Set exercise A:
Decide whether each statement below agrees with the service text for International Justice Sunday. Answer yes or no for each, and quote the words of the text that settle it.
(i) The chalice lighting is credited to Rev. David Usher.
(ii) The reading is taken from a book by Joan Javier-Duval.
(iii) The preacher has found it easy to think about the question of international justice.
Set exercise B:
Using the service text for International Justice Sunday, answer each question on its own line.
(i) What date appears at the top?
(ii) In the benediction, what are people to be strengthened to build?
(iii) What is the spiritual theme of the month?
Set exercise C: Extend the sermon in the service text for International Justice Sunday, beginning after its final sentence.

Extract to read:
==============================
October 21
“Together We Can”
“Together We Can”
Call to Worship
Come and enter into this sacred space of justice seeking and
spirit growing
Holding each other's joys and sorrows of today
Holding each other's hopes and dreams for tomorrow
Welcome to our celebration of life
- Joan Javier-Duval
Chalice Lighting
All around the world, the light of honest thought shines,
showing people the path to their own authentic faith.
All around the world, the warmth of community glows, drawing
people in from loneliness and estrangement.
All around the world, the flame of justice burns, inspiring
people to acts of faith-filled courage.
Here, too, may the light and warmth of this chalice be to us
a beacon of truth, generosity and compassion, that we may learn the ways of
faith and love.
-Rev. David Usher
Reading
How is one to live a moral and compassionate existence when
one is fully aware of the blood, the horror inherent in life, when one finds
darkness not only in one's culture but within oneself? If there is a stage at
which an individual life becomes truly adult, it must be when one grasps the
irony in its unfolding and accepts responsibility for a life lived in the midst
of such paradox. One must live in the middle of contradiction, because if all
contradiction were eliminated at once life would collapse. There are simply no
answers to some of the great pressing questions. You continue to live them out,
making your life a worthy expression of leaning into the light.
- from Arctic Dreams by Barry Lopez
- from Arctic Dreams by Barry Lopez
Benediction
Let us go from this place with the fire of commitment in our
hearts
Strengthened and renewed in our quest to build the beloved
community
Let us go in peace and return again in love
---
I have been asking myself a
question over the past few weeks as I've been preparing for this sermon, for
this service today: WHY international justice Sunday?
The institutional answer is that
this congregation has a tradition of participating in and celebrating
Unitarian Universalist efforts of international human rights and global justice
and today's service continues this tradition. This is certainly an important
answer to the question – why?
But, I have continued to come back
to this – why? Why THIS topic? Why THIS Sunday? Some of you may be asking
yourselves these same questions this morning.
To be honest, it has been a lot
easier for me NOT to think about this big, looming question of international
justice. I have felt overwhelmed by the
immensity of the global challenges we face – global warming, humanitarian
crises due to war, drought and famine, the trafficking of women and children – and, I have pushed the question
away.
And given the current political
climate, and the talk coming from the major presidential campaigns, it is easy to forget the global
scope of the challenges we face. It is easy to forget that there are
more than two countries in the world: the United States and China. Let alone that we are actors on a
global stage rather than just cogs in the U.S. economic machine
And, it is easy to get bogged down
and honed in on our most immediate concerns. To simply get swept up in the
busyness of our day to day lives. In the kid-shuttling,
text-messaging, house-cleaning, bill-paying busyness.
So, why international justice
Sunday? Why take the time today to explore this topic? Well, I believe that a good place
to start for this answer is our spiritual theme of the month. Belonging.
==============================
Information provided:
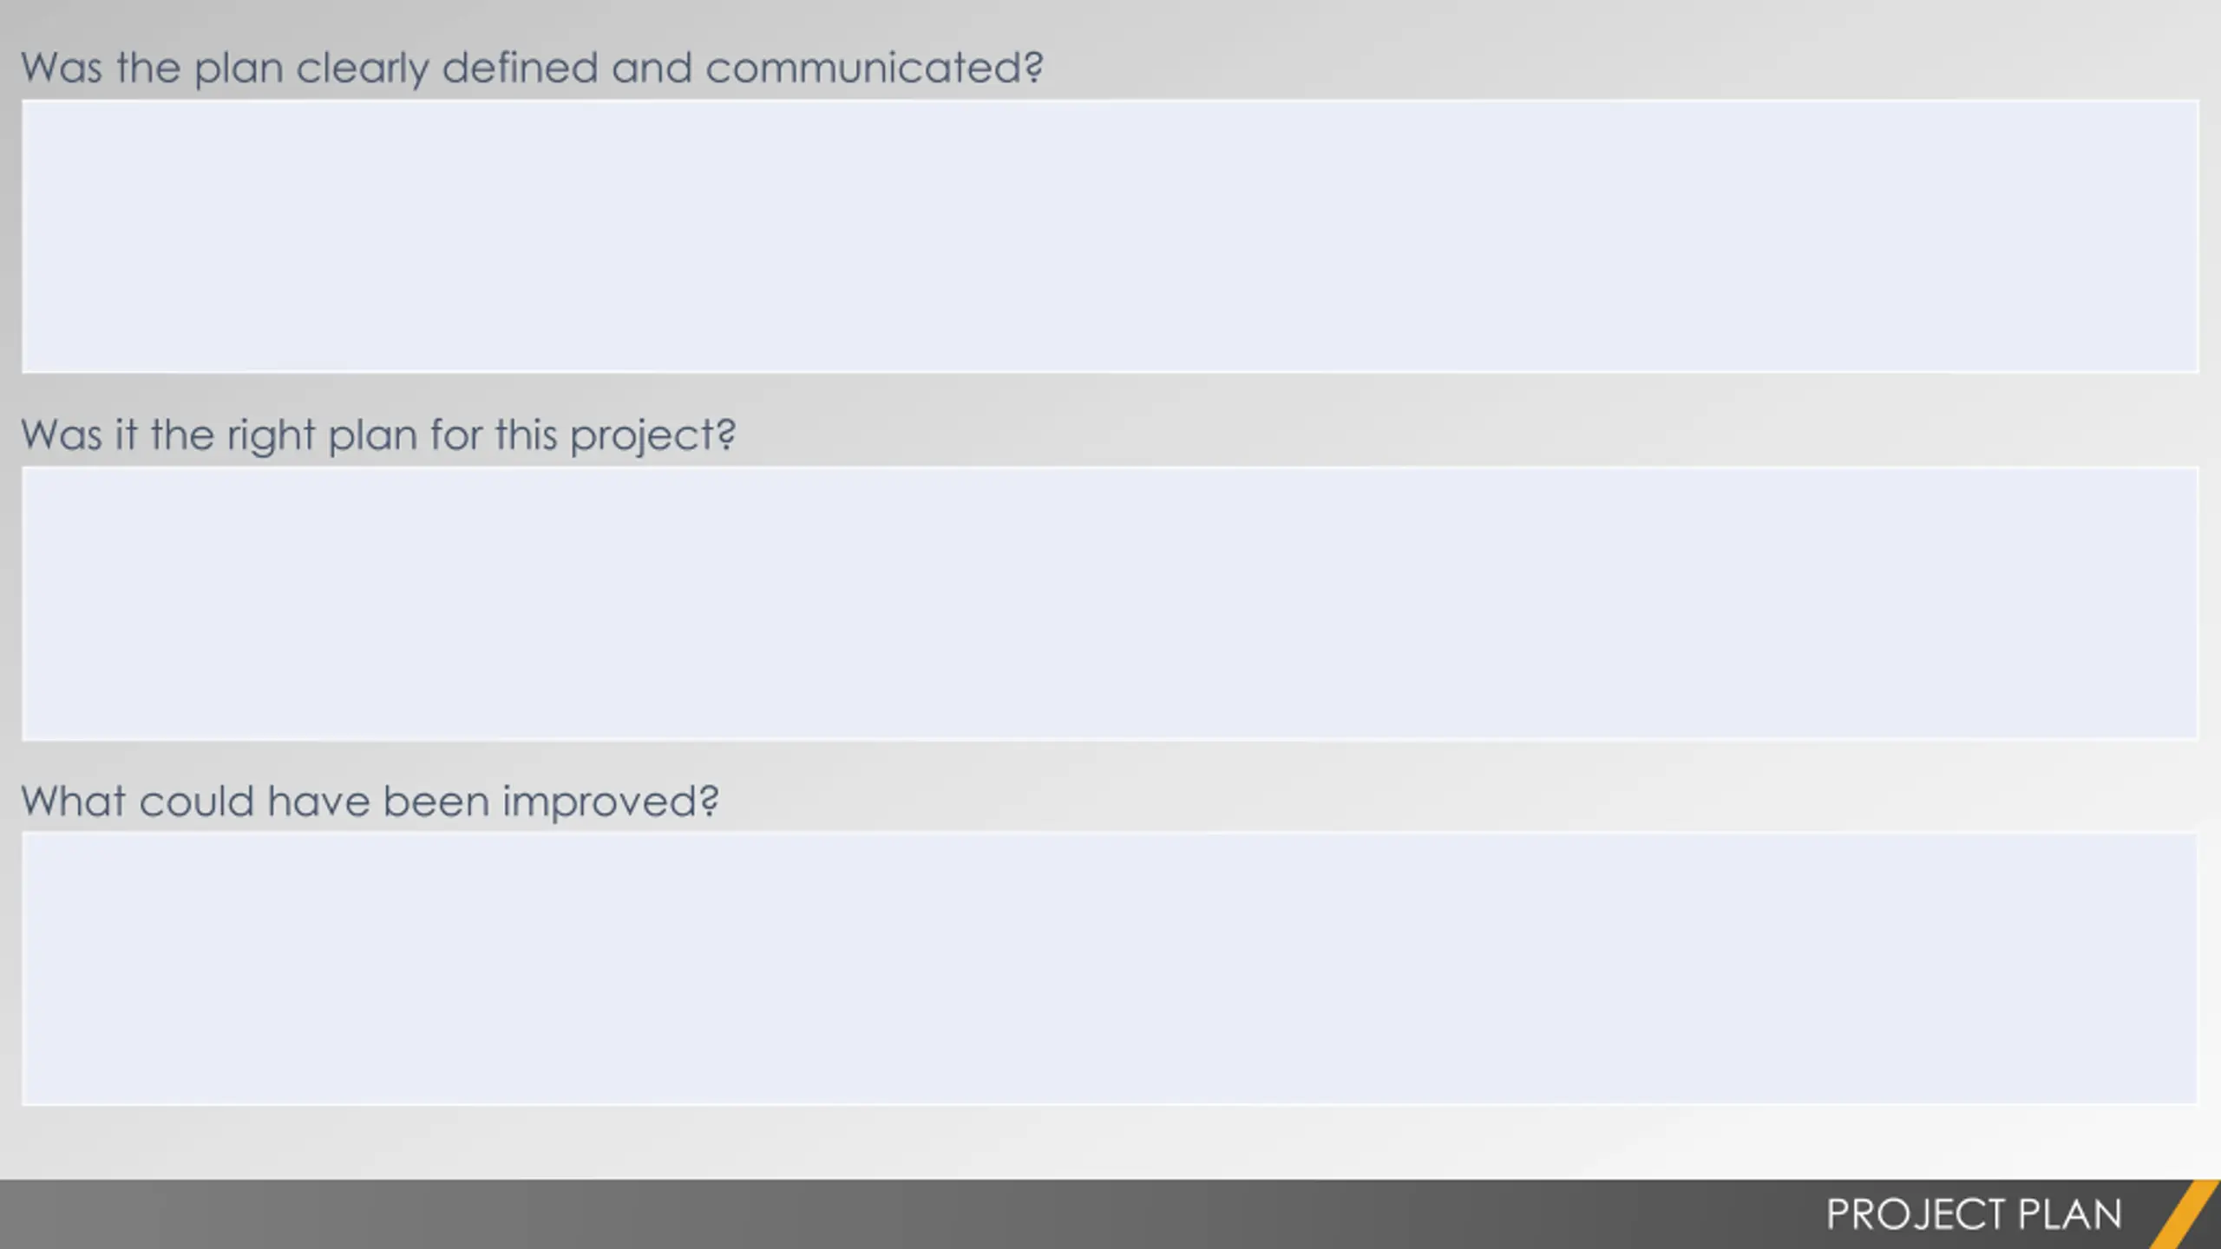
Task: Click the word 'defined' in first heading
Action: tap(520, 68)

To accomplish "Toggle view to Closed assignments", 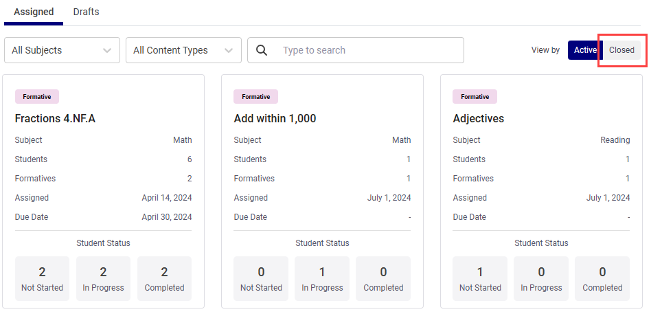I will (x=621, y=50).
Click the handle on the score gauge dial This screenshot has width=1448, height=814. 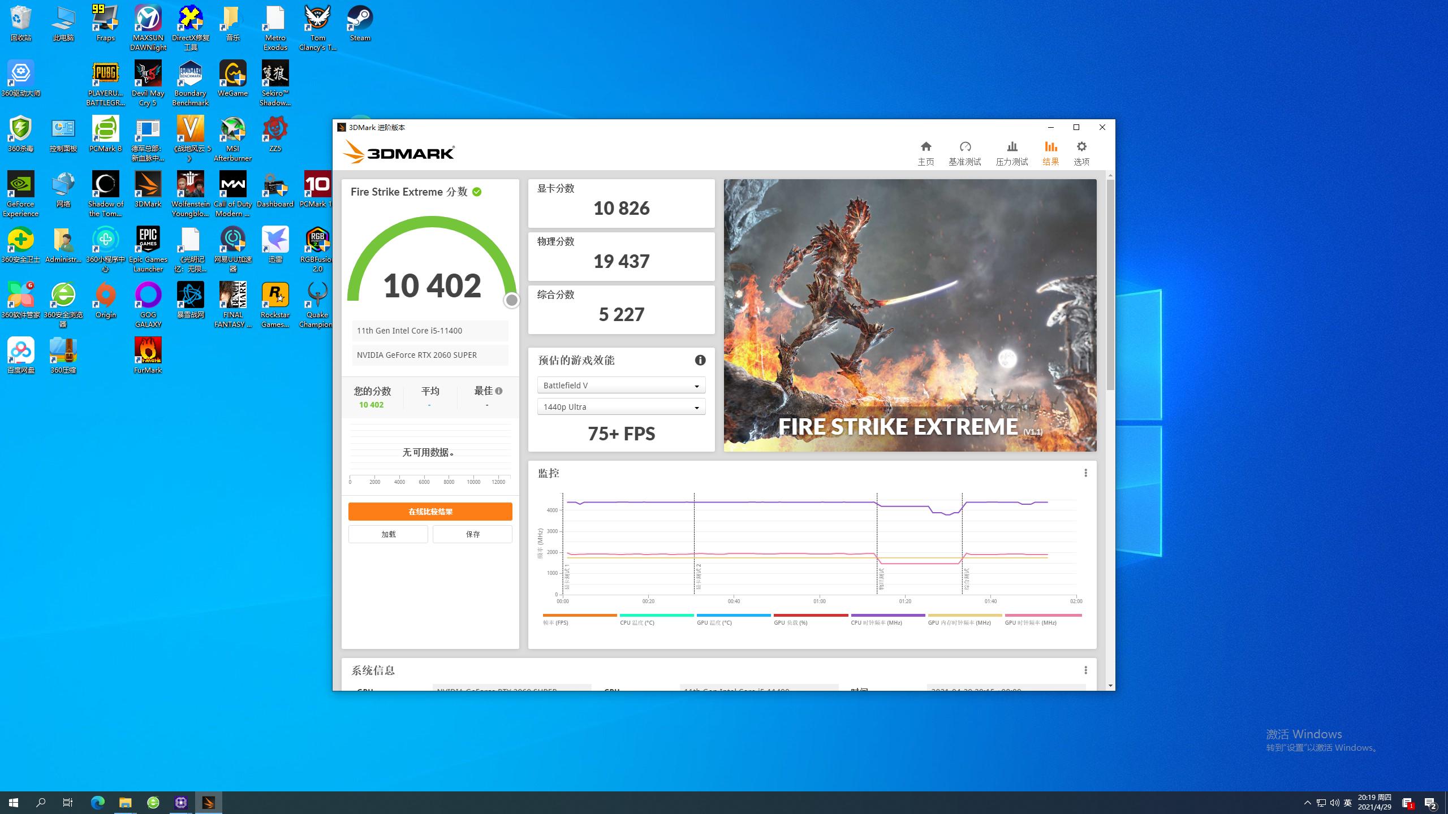point(511,300)
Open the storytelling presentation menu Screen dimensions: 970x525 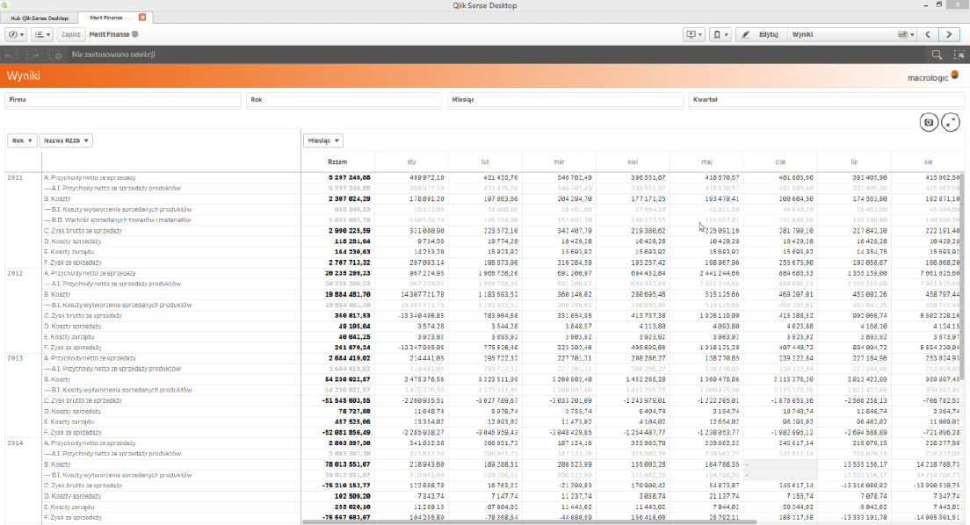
==============================
Final answer A:
(i) Yes: "-Rev. David Usher"
(ii) No: "- from Arctic Dreams by Barry Lopez"
(iii) No: "To be honest, it has been a lot easier for me NOT to think about this big, looming question of international justice."

Final answer B:
(i) October 21
(ii) The beloved community
(iii) Belonging

Final answer C:
Last week we talked about the
importance of having a sense of belonging. And especially of striving to find
and create that sense of belonging here within our religious community. This is urgent work for the caring
of our souls that we all need to participate in.
Our belonging, however, doesn’t
stop here. It doesn’t stop at the walls of
this church. It doesn’t stop at the end of
Lincoln Drive. It doesn’t stop in our
neighborhoods. Or with our political party of
choice. Our belonging isn’t bound by the
borders, fenced or just imagined, that mark the ends of our nation.
No, we belong to a global
community.
As Unitarian Universalists we know
that we in fact belong to “the interdependent web of all existence” as our seventh
principle so clearly states. This sentiment is also the essence
of ubuntu, an African concept of what it means to be human. Ubuntu says that each of our individual
identities is formed interdependently through community. It can roughly be translated: 'I am because we are.' Archbishop Desmond Tutu of South
Africa explains it powerfully in this way:
“A person with ubuntu is open and available to others, affirming of others, does not feel threatened that others are able and good, for he or she has a proper self-assurance that comes from knowing that he or she belongs in a greater whole and is diminished when others are humiliated or diminished, when others are tortured or oppressed.”[1]
Our belonging-ness binds us
together. My well-being is tied to your
well-being. We are part of a greater whole.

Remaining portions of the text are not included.